- [YOUR OBJECTIVE]: Give back each entry word for word, but drop the images.

# # # #

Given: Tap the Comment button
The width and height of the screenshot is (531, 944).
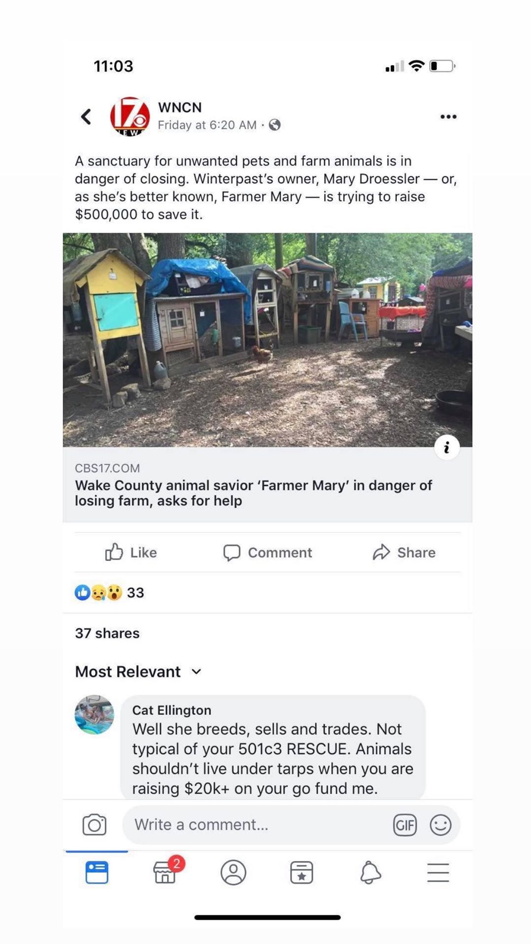Looking at the screenshot, I should [x=267, y=553].
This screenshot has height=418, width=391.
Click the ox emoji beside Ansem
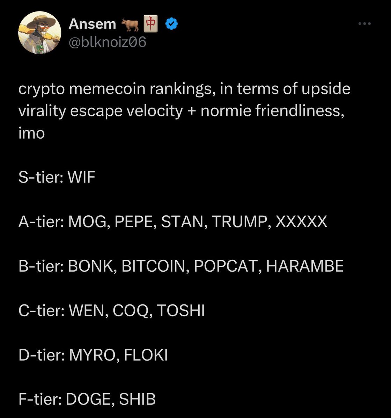tap(130, 24)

# # # #

- [RESULT]:
Given: Tap the Comment button
The width and height of the screenshot is (531, 944).
Looking at the screenshot, I should [x=267, y=553].
This screenshot has height=418, width=391.
Click the ox emoji beside Ansem
tap(130, 24)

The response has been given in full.